Please reproduce exactly the line that carries "Asia (27, 1579)" and all remaining lines through the last line of the data, and write nothing else.

==============================

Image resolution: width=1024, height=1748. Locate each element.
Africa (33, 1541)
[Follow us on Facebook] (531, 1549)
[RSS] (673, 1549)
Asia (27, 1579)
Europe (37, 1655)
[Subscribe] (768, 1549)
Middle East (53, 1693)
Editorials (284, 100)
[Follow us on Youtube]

==============================

### Response to the exercise
Asia (27, 1579)
Europe (37, 1655)
[Subscribe] (768, 1549)
Middle East (53, 1693)
Editorials (284, 100)
[Follow us on Youtube]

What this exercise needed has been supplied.